Promoting Maternal and Child Health


While most countries in the East African region have made progress in reducing under-five mortality rates (in accordance with Millennium Development Goal Four, more needs to be done. The three leading causes of childhood deaths (pneumonia, diarrhea and neonatal issues) together account for up to 75 percent of child mortality. Under-nutrition also contributes to half of all deaths of children under five years old.

Progress in the reduction of maternal mortality in sub-Saharan Africa (SSA) has been slower. The main causes of maternal deaths are postpartum hemorrhage, infection, hypertensive disorders during pregnancy, and unsafe abortions. Less than 40 percent of women in sub-Saharan Africa are aided by skilled birth attendants during delivery, putting the majority at greater risk of mortality from complications of childbirth.

USAID/EA addresses these challenges by supporting the development of standard guidelines for medical treatment, advocacy through research and capacity building for evidence-based policy change, and support for the adoption of cutting-edge, technical know-how in the public health arena. Consistent with USAID policy reforms (USAID Forward), USAID/EA is working directly with host country personnel to improve capacity in service delivery and to strengthen health systems to increase the sustainability of improvements.


USAID/EA’s MCH program has achieved the following:

Improving Newborn Care: Over 20 percent of neonatal deaths are caused by asphyxia – a condition manageable through neonatal resuscitation. Therefore USAID/EA and its partners are rolling out innovative newborn resuscitation interventions (under an initiative called “Helping Babies Breathe”) by training trainers for nursing and midwifery schools from 14 countries. Pre-service curricula for nursing/midwifery colleges/schools of three countries (Uganda, Tanzania, and Malawi) are currently being reviewed to assess essential newborn care and neonatal resuscitation content. The assessment will identify strengths as well as gaps in the curricula and will serve as a basis for the development of a harmonized regional model curriculum.

Improving Delivery Outcomes: Active management of the third stage of labor is a proven intervention that reduces the risk of postpartum hemorrhage, a leading cause of maternal mortality and morbidity. USAID--working with the Regional Center for Quality of Healthcare (RCQHC) and the East Central and Southern African Health Community (ECSA)--have assessed the safety, feasibility and effectiveness of the use of a drug that promotes uterine contraction (misoprostol) in home births as part of the management of labor and prevention of postpartum hemorrhage. USAID is also helping expand the use of the “partograph,” a tool that monitors labor so that problems during delivery are detected and treated quickly.

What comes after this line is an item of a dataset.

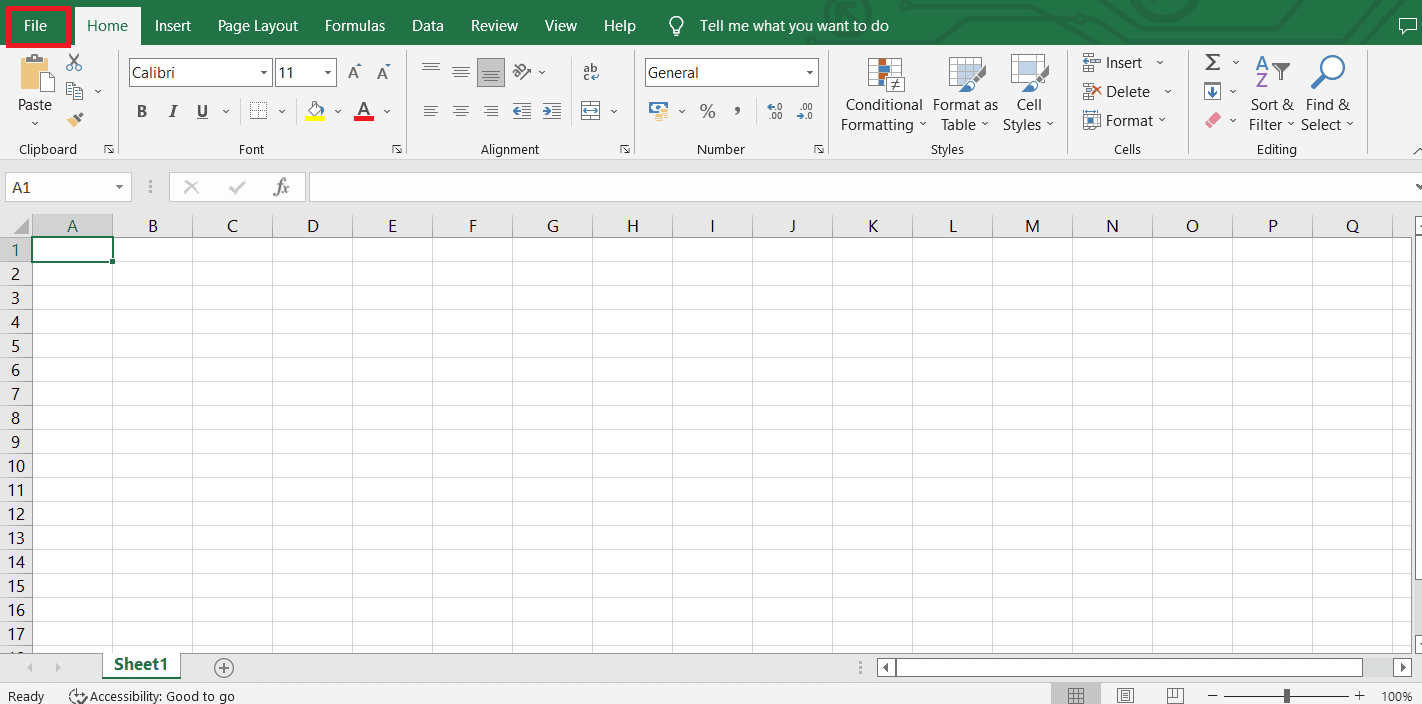The height and width of the screenshot is (704, 1422).
Task: Click the Increase Decimal icon
Action: click(x=774, y=111)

USAID has been working with Members of Parliament in Uganda, the Democratic Republic of Congo, and Tanzania to serve as champions for maternal health by training them as advocates for birth preparedness and complication readiness.

Sharing C-Section Responsibilities: The World Health Organization estimates that countries that have fewer than 2.28 doctors, nurses, and midwives per 1,000 populations are unable to achieve an 80 percent coverage rate for deliveries by a skilled birth attendant. Most East African countries fall far below this threshold. In response to the ECSA Health Minister recommendations (2009), USAID/EA supported an assessment in six countries to study the delegation of Cesarean section to non-physician clinicians. Findings will be used to advocate for evidence-based policy change and the alignment of a standard package including pre-entry requirements (e.g. providers must have certain minimum qualifications before being trained in Cesarean section), support supervision standards, training curricula, and certification regulations.

 Quality Improvement in the Management of Diarrhea: Using the performance improvement approach, USAID and RCQHC have improved the management of diarrhea at the health facility level. Health workers from government and private facilities in DRC, Rwanda, Kenya and Uganda have undergone diarrhea case management performance and quality improvement training. A key component in follow-up trainings in Kenya and Uganda has been data analysis; results revealed overall quality improvement in diarrhea case management at the facility level.